Health Net Inc. (NYSE:HNT) says individual claim costs per enrollee are about twice as high as they used to be.

Health Net gives an early look at the effects of the Patient Protection and Affordable Care Act (PPACA) on individual major medical experience in documents filed with the California Department of Insurance.

PPACA now requires health insurers to sell individual major medical coverage without considering personal health status in decisions about whether to issue coverage, and without using health information other than age and tobacco use when pricing the coverage. In the past, California let individual health insurers use medical underwriting when issuing and pricing coverage.

Health Net asked California regulators in June for permission to raise prices on some individual medical policies sold on and off the public exchange system an average of 7.9 percent.

The company provided claims comparison data from the past for small-group coverage, but not for individual coverage. Regulators asked for historical data for the individual market. Health Net said Aug. 6, in a response, that it believes the small-group market information is more relevant, because guaranteed-issue rules took effect in the small-group market earlier.
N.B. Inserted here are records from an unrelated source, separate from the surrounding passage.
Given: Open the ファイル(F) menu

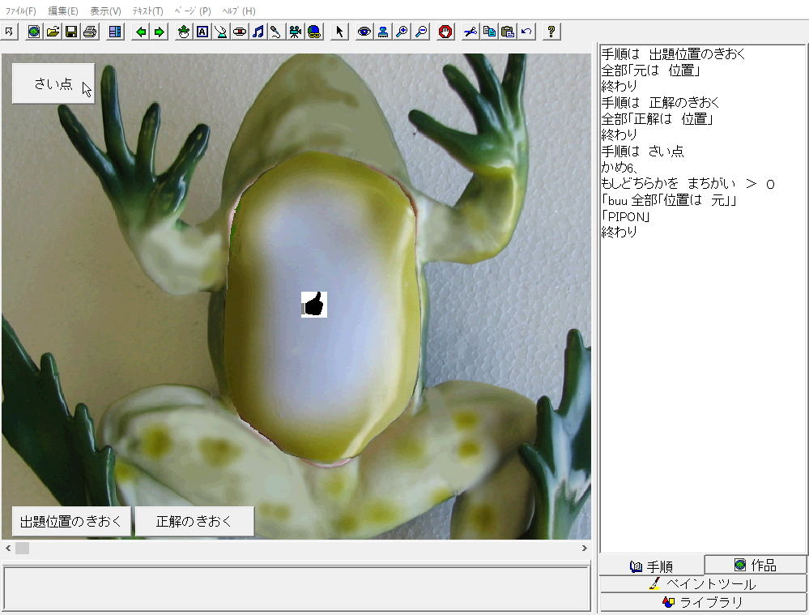Looking at the screenshot, I should coord(21,11).
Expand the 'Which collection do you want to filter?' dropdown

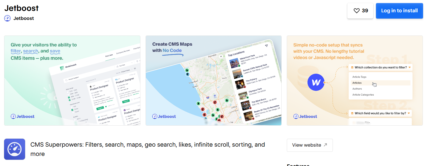click(380, 67)
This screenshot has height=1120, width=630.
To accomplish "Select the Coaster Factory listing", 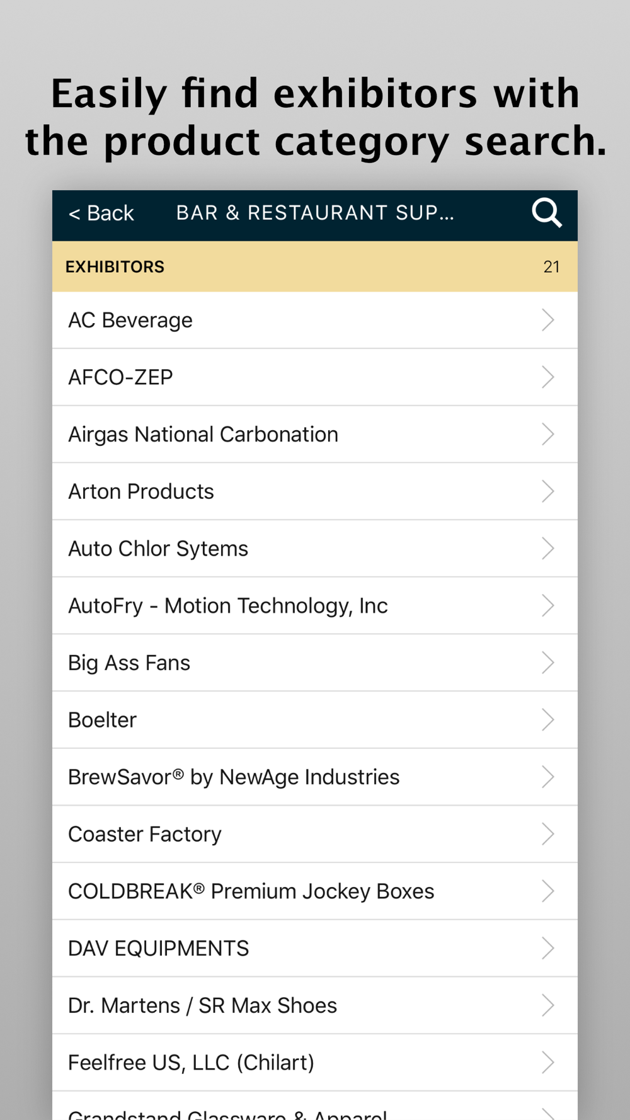I will (x=145, y=834).
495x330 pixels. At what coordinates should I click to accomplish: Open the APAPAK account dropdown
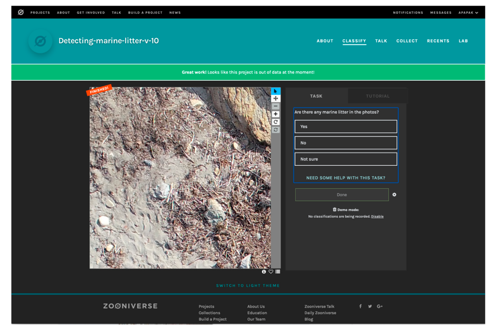(468, 12)
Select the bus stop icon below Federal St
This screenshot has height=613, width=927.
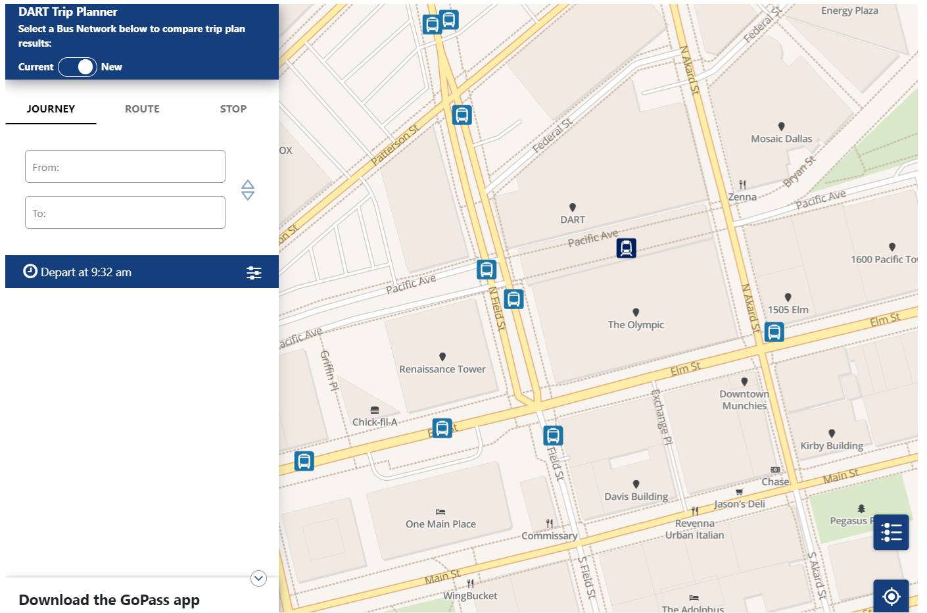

Extracting and adjusting historical individual market data in a way that would allow for apples-to-apples comparisons with the new, PPACA-compliant products would be difficult, Health Net said. ”Also,” Health Net said, “our individual claims costs for the first four months under PPACA are more than double what they were prior to PPACA.”

In a new 2015 individual coverage rate filing, which was submitted Oct. 2 and seeks an average rate increase of 10.8 percent, Health Net said it expects the extra health risk, or morbidity risk, resulting from the PPACA underwriting changes to increase costs greatly. The company said it once had a risk level below the state average, and will end up with a risk level above the state average. The morbidity shift will be enough to justify increasing individual costs 78.9 percent, the company said.

The company itself and state officials have noted that other factors, such as the new PPACA reinsurance program and the PPACA risk corridors program, should help offset much of the effects of the increase in morbidity. Insurance company have noted, however, that the PPACA risk programs are new, and that they’re not entirely certain how the programs will work.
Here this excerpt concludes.